Reputation: 183
I have a large CSV( > 500 MB), which I take into a spark RDD, and I want to store it to a large Map[String, Array[Long]]. The CSV has multiple columns but I require only two for the time being. The first and second column, and is of the form:
A 12312 [some_value] ....
B 123123[some_value] ....
A 1222 [some_value] ....
C 1231 [some_value] ....
I want my map to basically group by the string and store an array of long so, for the above case, my map would be: {"A": [12312, 1222], "B": 123123, "C":1231}
But since this map would be huge, I can't simply do this directly. tsca
I take the CSV in a sql.dataframe
My code so far(Looks incorrect though):
def getMap(df: sql.DataFrame, sc: SparkContext): RDD[Map[String, Array[Long]]] = {
var records = sc.emptyRDD[Map[String, Array[Long]]]

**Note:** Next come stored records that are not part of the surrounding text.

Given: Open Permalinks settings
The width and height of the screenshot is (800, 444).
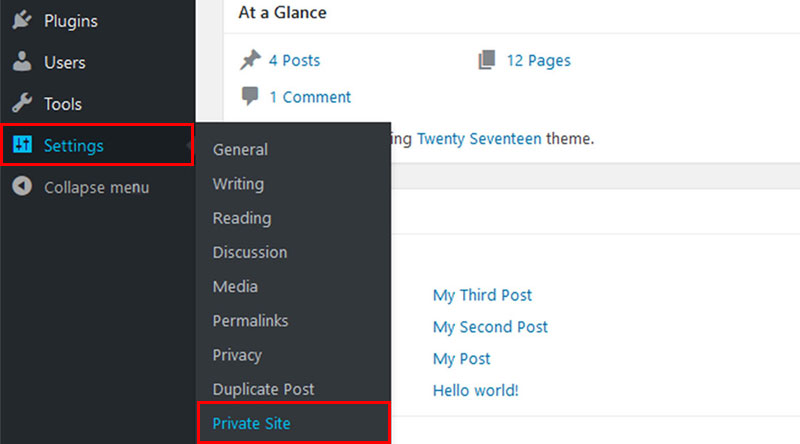Looking at the screenshot, I should [251, 320].
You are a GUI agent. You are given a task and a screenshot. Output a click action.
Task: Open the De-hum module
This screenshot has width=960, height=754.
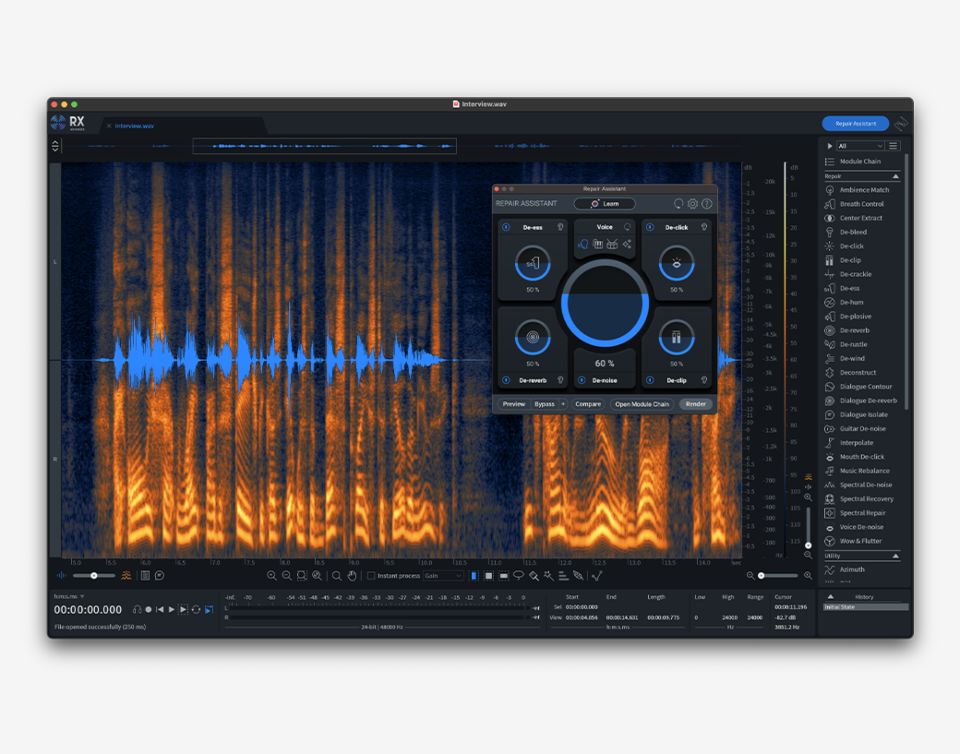(x=851, y=302)
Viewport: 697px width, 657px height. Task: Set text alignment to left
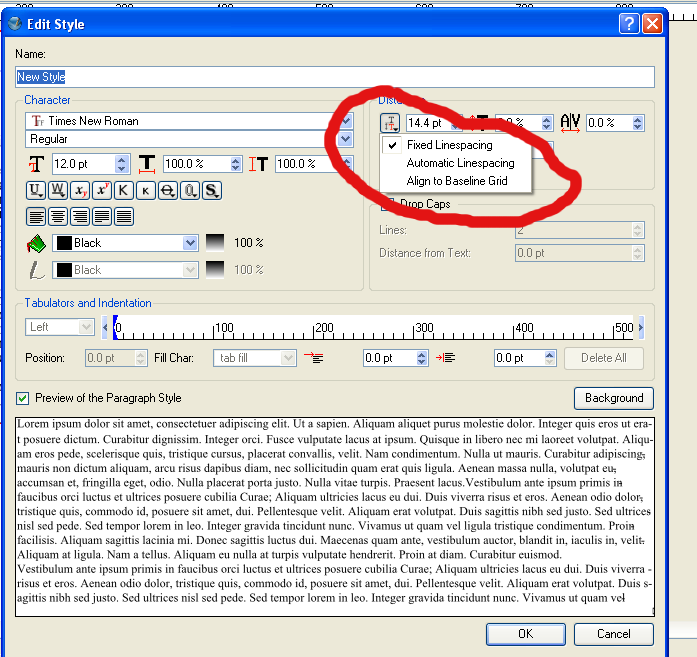point(36,216)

val rows: RDD[Row] = df.rdd
rows.foreachPartition( iter => {
iter.foreach(x =>
if(records.contains(x.get(0).toString)){
val arr = temp_map.getOrElse()
records = records + (x.get(0).toString -> (temp_map.getOrElse(x.get(0).toString) :+ x.get(1).toString.toLong))
}
else{
val arr = new Array[Long](1)
arr(0) = x.get(1).toString.toLong
records = records + (x.get(0).toString -> arr)
}
)
})
}
Thanks in advance!
Upvotes: 0
Views: 205
Reputation: 23099
If I understood your question correctly then
You could groupBy
first column and collect_list
for the second column
import org.apache.spark.sql.functions._
val newDF = df.groupBy("column1").agg(collect_list("column2"))
newDF.show(faslse)
val rdd = newDF.rdd.map(r => (r.getString(0), r.getAs[List[Long]](1)))
This will give you RDD[(String, List[Long])]
where the string will be unique
Upvotes: 1